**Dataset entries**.
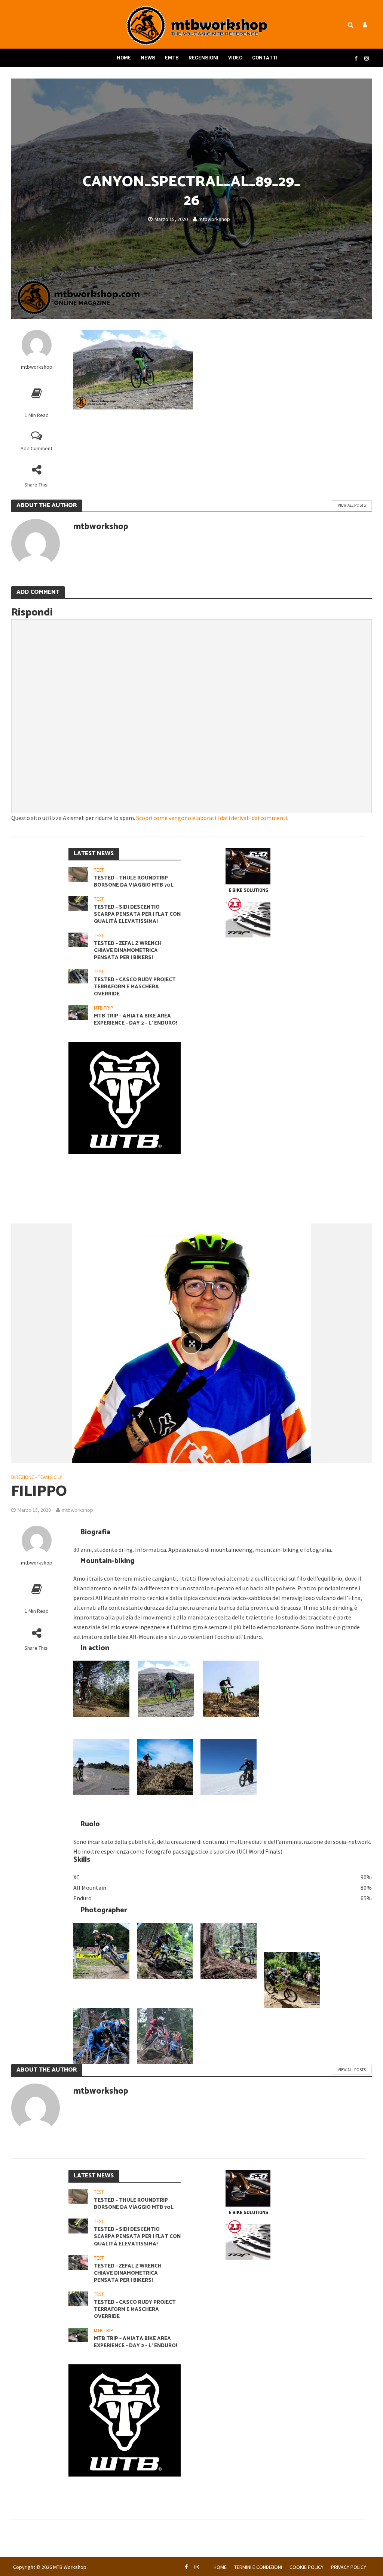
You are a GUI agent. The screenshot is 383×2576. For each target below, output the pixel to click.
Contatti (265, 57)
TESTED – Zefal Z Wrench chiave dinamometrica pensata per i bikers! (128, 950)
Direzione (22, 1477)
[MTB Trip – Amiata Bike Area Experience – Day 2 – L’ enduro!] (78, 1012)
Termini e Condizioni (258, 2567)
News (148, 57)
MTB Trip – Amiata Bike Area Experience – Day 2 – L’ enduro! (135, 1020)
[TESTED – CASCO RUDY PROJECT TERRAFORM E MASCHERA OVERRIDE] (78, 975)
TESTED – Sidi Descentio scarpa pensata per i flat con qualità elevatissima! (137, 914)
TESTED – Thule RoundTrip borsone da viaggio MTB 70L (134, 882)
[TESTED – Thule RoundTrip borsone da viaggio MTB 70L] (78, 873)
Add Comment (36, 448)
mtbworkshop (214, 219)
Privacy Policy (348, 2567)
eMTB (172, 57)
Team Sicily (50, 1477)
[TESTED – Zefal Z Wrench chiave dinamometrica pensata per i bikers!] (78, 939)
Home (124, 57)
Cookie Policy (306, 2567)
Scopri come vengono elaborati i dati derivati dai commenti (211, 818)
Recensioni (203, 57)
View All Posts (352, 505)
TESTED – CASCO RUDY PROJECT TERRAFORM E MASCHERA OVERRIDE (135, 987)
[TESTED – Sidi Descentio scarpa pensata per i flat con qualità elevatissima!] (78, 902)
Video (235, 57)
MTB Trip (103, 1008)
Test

**Exercise**. Find the string "bikers" in the entries above. Copy each line where it occurs.

**Written response**.
TESTED – Zefal Z Wrench chiave dinamometrica pensata per i bikers! (128, 950)
[TESTED – Zefal Z Wrench chiave dinamometrica pensata per i bikers!] (78, 939)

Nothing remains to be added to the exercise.